## About this task
Could you repeat all of the entries below word for word, apart from the pictures?
·····
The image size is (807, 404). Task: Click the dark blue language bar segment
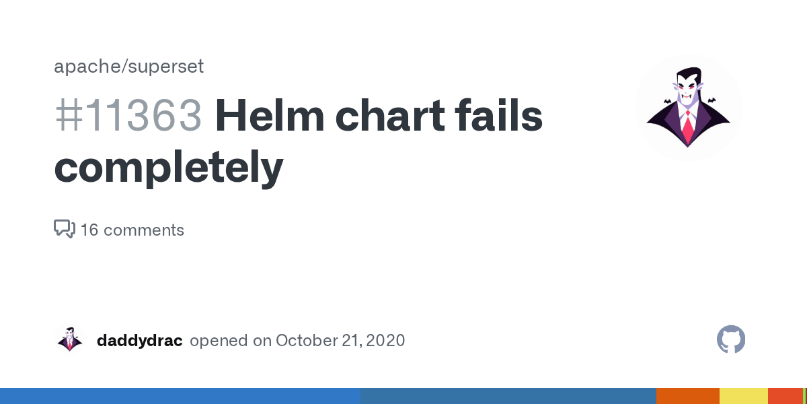point(508,396)
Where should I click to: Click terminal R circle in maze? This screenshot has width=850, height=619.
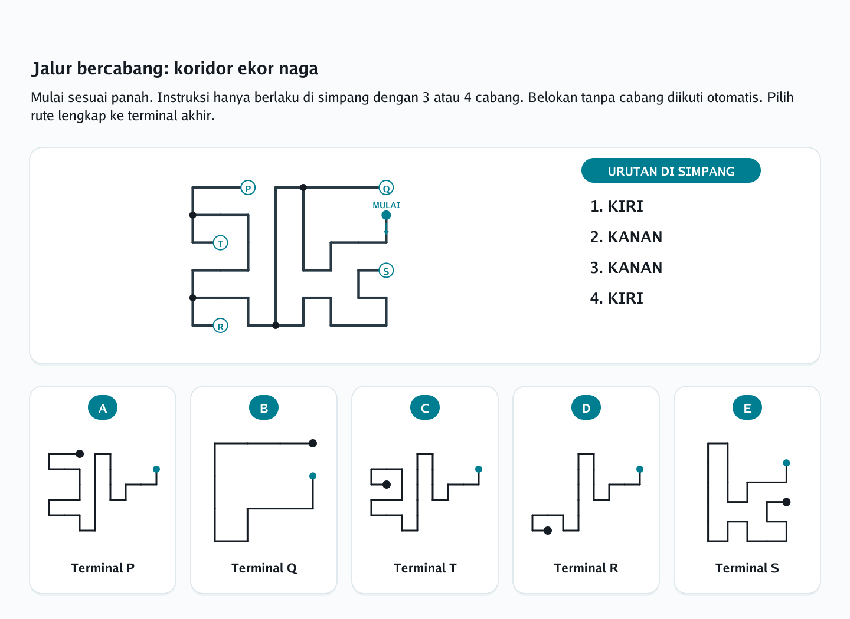pyautogui.click(x=220, y=326)
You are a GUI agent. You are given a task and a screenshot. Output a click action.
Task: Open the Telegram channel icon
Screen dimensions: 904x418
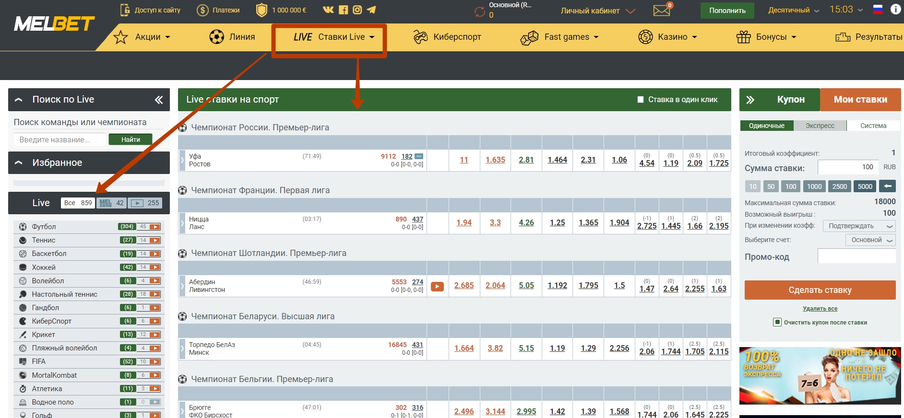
·····
## Expected answer
The image size is (807, 404). Task: Click the dark blue language bar segment
point(508,396)
Where should I click to: Click terminal R circle in maze? This screenshot has width=850, height=619.
pyautogui.click(x=220, y=326)
You are a GUI agent. You are given a task and a screenshot. Output a click action.
Task: Open the Telegram channel icon
Screen dimensions: 904x418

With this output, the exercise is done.